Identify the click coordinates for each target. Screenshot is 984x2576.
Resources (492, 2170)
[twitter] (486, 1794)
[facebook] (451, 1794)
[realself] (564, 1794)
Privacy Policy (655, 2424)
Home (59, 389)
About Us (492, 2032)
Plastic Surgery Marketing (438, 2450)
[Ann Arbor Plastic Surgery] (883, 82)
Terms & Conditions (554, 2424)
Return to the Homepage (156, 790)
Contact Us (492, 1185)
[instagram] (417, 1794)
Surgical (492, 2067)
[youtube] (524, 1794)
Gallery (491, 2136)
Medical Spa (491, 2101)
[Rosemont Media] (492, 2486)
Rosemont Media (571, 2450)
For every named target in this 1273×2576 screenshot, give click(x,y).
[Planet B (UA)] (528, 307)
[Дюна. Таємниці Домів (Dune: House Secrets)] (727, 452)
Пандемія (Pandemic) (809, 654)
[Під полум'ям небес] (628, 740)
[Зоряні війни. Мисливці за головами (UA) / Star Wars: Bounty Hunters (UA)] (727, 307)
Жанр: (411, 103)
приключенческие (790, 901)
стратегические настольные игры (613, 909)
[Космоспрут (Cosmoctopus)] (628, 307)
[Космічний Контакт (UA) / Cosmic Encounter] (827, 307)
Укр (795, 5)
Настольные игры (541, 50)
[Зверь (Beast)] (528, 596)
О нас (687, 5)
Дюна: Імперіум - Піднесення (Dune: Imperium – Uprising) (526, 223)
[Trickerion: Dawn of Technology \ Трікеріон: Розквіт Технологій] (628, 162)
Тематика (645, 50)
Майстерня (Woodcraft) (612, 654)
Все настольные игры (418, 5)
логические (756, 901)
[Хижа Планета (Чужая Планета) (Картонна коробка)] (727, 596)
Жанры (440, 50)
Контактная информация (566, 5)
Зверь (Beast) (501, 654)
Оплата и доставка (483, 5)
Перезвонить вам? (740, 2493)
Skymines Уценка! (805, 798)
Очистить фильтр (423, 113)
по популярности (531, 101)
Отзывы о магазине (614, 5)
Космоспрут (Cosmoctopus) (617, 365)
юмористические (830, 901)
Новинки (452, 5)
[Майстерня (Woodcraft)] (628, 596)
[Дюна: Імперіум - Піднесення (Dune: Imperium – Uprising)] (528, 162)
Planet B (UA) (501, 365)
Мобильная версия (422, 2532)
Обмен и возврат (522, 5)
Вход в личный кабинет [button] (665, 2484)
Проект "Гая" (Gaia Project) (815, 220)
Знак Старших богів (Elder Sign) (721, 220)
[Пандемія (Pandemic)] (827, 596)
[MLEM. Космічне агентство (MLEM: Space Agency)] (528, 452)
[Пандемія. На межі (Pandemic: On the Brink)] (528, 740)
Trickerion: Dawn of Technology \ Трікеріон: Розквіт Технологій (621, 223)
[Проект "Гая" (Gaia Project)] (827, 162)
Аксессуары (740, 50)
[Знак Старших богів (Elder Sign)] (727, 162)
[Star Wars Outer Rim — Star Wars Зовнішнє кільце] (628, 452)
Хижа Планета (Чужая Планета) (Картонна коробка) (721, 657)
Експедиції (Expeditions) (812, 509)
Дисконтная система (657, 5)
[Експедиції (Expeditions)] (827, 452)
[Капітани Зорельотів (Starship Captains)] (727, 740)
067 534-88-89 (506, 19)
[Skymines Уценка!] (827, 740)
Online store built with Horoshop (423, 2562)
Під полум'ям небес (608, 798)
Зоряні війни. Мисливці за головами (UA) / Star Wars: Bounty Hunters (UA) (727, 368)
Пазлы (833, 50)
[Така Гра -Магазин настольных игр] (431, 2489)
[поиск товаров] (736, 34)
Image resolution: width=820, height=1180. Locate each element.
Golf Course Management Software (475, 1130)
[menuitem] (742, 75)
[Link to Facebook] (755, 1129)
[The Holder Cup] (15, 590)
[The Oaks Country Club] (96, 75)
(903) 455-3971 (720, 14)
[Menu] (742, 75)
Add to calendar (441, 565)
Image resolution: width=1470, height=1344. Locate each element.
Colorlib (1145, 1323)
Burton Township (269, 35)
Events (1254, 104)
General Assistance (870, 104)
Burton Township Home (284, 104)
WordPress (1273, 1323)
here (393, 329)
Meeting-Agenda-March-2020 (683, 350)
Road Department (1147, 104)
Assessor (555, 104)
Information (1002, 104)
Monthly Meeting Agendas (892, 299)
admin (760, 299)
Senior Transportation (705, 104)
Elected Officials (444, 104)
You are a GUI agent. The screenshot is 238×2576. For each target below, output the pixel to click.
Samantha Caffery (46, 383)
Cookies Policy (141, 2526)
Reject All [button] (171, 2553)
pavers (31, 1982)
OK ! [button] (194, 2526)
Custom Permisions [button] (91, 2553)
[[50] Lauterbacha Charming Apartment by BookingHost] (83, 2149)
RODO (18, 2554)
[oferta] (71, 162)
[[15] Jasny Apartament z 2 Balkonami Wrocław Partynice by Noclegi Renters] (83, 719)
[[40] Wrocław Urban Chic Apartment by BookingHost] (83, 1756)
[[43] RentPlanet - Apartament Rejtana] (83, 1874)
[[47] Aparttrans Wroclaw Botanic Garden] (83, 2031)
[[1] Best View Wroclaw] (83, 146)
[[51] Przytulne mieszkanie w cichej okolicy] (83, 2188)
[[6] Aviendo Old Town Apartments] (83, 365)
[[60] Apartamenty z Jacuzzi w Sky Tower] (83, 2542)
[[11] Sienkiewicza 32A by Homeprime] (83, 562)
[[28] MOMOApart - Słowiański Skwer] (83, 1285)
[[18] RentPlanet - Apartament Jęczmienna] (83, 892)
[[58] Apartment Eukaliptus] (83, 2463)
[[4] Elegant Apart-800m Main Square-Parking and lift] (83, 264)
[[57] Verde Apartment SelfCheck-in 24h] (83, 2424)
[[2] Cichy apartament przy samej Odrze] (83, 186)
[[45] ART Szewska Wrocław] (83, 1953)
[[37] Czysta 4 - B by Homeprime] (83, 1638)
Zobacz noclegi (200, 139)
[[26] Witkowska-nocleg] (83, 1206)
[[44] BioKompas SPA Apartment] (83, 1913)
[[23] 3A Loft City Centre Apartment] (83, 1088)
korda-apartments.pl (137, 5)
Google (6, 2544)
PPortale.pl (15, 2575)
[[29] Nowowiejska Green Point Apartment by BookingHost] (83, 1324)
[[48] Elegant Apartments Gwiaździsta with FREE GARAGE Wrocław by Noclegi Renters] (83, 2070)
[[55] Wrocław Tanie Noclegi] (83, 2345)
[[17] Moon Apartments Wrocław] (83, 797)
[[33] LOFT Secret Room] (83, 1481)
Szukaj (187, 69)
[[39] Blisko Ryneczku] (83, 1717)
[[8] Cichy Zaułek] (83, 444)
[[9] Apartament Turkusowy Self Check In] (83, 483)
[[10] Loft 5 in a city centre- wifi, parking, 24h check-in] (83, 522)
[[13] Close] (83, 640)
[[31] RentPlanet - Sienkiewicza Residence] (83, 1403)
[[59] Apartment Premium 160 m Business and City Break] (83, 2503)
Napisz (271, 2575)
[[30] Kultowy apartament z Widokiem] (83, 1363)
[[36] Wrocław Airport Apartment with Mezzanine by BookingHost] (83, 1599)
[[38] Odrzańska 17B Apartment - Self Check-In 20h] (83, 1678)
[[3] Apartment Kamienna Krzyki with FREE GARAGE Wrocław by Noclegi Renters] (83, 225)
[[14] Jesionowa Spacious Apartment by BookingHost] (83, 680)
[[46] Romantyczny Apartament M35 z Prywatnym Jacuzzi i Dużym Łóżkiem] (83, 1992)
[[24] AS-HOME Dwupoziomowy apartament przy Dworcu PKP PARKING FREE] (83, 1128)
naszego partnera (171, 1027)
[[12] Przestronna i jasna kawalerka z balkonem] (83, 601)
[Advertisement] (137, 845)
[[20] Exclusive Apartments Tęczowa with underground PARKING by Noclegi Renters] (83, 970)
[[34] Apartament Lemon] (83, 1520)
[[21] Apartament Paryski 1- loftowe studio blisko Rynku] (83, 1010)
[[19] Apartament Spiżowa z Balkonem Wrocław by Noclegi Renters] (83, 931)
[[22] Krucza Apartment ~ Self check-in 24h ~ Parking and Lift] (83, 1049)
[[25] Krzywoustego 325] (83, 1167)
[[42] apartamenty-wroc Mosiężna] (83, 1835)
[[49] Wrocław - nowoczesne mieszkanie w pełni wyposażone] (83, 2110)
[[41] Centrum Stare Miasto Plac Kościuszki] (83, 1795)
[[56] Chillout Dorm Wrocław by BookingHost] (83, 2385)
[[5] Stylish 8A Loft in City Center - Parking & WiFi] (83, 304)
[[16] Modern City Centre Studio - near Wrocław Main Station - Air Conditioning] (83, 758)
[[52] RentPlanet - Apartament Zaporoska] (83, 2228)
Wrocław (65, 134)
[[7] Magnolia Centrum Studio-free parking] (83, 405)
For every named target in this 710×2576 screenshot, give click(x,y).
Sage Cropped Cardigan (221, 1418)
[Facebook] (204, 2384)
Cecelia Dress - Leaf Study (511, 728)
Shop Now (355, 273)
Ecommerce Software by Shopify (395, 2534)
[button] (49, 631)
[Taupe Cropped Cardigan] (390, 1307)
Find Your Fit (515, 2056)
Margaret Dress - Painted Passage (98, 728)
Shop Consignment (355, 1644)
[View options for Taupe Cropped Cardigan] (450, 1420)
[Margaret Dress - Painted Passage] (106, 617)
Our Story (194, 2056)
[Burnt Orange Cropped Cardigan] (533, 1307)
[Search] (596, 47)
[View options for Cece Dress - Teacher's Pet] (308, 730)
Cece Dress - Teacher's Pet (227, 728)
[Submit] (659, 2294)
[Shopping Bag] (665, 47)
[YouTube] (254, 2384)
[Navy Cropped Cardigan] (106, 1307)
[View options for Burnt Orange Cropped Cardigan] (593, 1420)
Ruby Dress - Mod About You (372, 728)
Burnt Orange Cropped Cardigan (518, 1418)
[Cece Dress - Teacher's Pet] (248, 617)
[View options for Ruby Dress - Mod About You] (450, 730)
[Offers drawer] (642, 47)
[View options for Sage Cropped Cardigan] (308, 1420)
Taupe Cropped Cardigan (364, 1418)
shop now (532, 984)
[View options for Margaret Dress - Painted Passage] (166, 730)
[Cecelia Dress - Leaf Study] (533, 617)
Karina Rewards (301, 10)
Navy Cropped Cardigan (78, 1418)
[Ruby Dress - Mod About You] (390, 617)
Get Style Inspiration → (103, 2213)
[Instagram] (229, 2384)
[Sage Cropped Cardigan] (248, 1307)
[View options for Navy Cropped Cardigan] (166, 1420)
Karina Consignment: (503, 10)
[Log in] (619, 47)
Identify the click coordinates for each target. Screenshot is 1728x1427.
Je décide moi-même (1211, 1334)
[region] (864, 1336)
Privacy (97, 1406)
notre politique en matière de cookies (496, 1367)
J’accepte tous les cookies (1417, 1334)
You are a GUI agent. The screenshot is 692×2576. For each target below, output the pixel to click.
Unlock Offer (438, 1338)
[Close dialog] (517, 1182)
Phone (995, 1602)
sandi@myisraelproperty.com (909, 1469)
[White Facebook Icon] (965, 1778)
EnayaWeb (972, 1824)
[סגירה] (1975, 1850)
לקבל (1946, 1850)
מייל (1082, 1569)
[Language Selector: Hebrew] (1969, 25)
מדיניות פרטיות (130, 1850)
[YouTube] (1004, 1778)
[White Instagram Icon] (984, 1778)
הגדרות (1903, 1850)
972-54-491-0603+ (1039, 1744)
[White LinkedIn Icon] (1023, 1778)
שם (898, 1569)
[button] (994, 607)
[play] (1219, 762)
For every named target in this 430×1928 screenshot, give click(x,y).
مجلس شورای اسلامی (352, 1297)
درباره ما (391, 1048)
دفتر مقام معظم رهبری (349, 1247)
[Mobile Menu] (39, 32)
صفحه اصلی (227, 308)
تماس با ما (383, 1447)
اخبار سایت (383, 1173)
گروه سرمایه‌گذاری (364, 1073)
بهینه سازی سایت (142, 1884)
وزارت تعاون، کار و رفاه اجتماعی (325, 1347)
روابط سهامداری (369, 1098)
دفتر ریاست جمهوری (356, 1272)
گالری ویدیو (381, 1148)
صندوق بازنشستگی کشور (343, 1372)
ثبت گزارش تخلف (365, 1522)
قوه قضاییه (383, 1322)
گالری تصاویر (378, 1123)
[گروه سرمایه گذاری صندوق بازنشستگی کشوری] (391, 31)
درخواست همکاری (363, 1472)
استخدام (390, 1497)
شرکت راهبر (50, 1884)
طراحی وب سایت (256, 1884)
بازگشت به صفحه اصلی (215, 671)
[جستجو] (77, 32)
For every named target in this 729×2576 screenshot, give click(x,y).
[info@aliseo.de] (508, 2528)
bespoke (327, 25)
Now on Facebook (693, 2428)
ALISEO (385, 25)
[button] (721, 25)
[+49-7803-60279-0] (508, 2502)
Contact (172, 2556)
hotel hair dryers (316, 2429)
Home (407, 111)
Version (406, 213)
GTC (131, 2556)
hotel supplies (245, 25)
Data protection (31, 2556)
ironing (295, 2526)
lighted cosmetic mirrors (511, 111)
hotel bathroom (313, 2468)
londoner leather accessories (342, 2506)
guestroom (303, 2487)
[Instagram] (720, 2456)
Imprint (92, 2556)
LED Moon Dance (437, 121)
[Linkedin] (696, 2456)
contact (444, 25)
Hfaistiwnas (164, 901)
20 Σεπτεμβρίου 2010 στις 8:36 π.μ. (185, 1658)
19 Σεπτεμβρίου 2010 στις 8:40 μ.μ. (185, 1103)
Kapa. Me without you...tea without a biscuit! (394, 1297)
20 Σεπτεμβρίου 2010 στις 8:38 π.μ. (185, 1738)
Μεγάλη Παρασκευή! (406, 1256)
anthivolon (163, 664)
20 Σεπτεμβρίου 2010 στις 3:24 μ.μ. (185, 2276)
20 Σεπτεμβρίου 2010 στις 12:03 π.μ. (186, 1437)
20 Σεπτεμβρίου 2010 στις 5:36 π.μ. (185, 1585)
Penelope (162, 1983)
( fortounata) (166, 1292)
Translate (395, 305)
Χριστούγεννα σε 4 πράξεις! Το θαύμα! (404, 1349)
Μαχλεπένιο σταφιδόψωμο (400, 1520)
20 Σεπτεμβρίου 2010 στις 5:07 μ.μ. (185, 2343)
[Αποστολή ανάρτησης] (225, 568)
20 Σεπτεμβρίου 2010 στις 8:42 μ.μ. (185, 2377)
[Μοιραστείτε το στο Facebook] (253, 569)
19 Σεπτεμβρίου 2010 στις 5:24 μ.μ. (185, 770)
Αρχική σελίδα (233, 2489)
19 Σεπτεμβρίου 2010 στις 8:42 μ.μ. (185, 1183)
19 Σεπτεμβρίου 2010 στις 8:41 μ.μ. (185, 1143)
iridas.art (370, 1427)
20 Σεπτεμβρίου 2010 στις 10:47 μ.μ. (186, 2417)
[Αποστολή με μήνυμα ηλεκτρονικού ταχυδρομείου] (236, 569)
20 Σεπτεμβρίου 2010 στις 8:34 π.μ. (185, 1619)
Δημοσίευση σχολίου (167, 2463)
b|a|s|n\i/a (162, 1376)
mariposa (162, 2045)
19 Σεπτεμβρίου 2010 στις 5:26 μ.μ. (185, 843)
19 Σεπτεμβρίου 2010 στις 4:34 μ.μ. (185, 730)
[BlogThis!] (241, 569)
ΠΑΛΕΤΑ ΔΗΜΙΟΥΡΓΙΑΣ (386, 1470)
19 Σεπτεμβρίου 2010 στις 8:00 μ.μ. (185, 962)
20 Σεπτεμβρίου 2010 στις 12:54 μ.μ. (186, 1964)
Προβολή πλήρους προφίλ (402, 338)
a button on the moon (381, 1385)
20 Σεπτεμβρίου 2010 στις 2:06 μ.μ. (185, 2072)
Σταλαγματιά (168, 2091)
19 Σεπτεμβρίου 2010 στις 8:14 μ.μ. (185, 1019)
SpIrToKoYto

** Exercise goal **
Would you retype exactly the lines above, from the line with "[White Instagram Icon] (984, 1778)" to the line with "وزارت تعاون، کار و رفاه اجتماعی (325, 1347)", with both end lines kept and nothing more?

** Reply to the exercise **
[White Instagram Icon] (984, 1778)
הגדרות (1903, 1850)
972-54-491-0603+ (1039, 1744)
[White LinkedIn Icon] (1023, 1778)
שם (898, 1569)
[button] (994, 607)
[play] (1219, 762)
For every named target in this 430×1928 screenshot, give click(x,y).
مجلس شورای اسلامی (352, 1297)
درباره ما (391, 1048)
دفتر مقام معظم رهبری (349, 1247)
[Mobile Menu] (39, 32)
صفحه اصلی (227, 308)
تماس با ما (383, 1447)
اخبار سایت (383, 1173)
گروه سرمایه‌گذاری (364, 1073)
بهینه سازی سایت (142, 1884)
وزارت تعاون، کار و رفاه اجتماعی (325, 1347)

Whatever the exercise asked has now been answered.